RECORDS FOR THE EXERCISE:

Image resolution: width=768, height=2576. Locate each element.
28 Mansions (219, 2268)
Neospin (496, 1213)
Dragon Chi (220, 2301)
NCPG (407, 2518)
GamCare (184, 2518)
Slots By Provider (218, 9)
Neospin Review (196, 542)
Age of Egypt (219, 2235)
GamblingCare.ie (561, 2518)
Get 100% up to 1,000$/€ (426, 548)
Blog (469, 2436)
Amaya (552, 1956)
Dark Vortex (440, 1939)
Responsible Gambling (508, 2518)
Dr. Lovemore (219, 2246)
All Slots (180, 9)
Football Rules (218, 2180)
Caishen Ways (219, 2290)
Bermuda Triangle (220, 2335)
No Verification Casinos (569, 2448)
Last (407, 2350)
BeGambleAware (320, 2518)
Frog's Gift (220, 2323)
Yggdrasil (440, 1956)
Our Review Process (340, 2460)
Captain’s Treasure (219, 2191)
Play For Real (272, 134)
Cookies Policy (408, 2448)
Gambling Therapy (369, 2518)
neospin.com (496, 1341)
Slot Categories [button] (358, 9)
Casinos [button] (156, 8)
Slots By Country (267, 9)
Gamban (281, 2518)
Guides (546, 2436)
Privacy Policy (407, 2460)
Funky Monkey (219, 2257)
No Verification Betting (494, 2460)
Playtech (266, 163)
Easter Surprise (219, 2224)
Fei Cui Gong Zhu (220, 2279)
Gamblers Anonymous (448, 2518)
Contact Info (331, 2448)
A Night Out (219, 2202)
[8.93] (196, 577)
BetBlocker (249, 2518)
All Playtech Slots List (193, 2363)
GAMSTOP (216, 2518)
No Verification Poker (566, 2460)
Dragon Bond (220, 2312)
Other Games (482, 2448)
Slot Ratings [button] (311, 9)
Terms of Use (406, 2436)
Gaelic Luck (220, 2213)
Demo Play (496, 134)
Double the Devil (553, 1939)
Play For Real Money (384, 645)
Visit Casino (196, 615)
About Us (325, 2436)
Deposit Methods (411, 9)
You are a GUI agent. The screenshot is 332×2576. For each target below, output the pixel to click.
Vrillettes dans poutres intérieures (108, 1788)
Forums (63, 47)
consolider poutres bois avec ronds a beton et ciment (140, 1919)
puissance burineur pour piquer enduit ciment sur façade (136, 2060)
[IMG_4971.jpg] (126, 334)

REQUIREMENT: The records above are to be restated word for word, in full.

COMPLETED TASK:
Image resolution: width=768, height=2576. Locate each element.
28 Mansions (219, 2268)
Neospin (496, 1213)
Dragon Chi (220, 2301)
NCPG (407, 2518)
GamCare (184, 2518)
Slots By Provider (218, 9)
Neospin Review (196, 542)
Age of Egypt (219, 2235)
GamblingCare.ie (561, 2518)
Get 100% up to 1,000$/€ (426, 548)
Blog (469, 2436)
Amaya (552, 1956)
Dark Vortex (440, 1939)
Responsible Gambling (508, 2518)
Dr. Lovemore (219, 2246)
All Slots (180, 9)
Football Rules (218, 2180)
Caishen Ways (219, 2290)
Bermuda Triangle (220, 2335)
No Verification Casinos (569, 2448)
Last (407, 2350)
BeGambleAware (320, 2518)
Frog's Gift (220, 2323)
Yggdrasil (440, 1956)
Our Review Process (340, 2460)
Captain’s Treasure (219, 2191)
Play For Real (272, 134)
Cookies Policy (408, 2448)
Gambling Therapy (369, 2518)
neospin.com (496, 1341)
Slot Categories [button] (358, 9)
Casinos [button] (156, 8)
Slots By Country (267, 9)
Gamban (281, 2518)
Guides (546, 2436)
Privacy Policy (407, 2460)
Funky Monkey (219, 2257)
No Verification Betting (494, 2460)
Playtech (266, 163)
Easter Surprise (219, 2224)
Fei Cui Gong Zhu (220, 2279)
Gamblers Anonymous (448, 2518)
Contact Info (331, 2448)
A Night Out (219, 2202)
[8.93] (196, 577)
BetBlocker (249, 2518)
All Playtech Slots List (193, 2363)
GAMSTOP (216, 2518)
No Verification Poker (566, 2460)
Dragon Bond (220, 2312)
Other Games (482, 2448)
Slot Ratings [button] (311, 9)
Terms of Use (406, 2436)
Gaelic Luck (220, 2213)
Demo Play (496, 134)
Double the Devil (553, 1939)
Play For Real Money (384, 645)
Visit Casino (196, 615)
About Us (325, 2436)
Deposit Methods (411, 9)
You are a GUI agent. The screenshot is 332×2576. For each target below, output the pixel to click.
Vrillettes dans poutres intérieures (108, 1788)
Forums (63, 47)
consolider poutres bois avec ronds a beton et ciment (140, 1919)
puissance burineur pour piquer enduit ciment sur façade (136, 2060)
[IMG_4971.jpg] (126, 334)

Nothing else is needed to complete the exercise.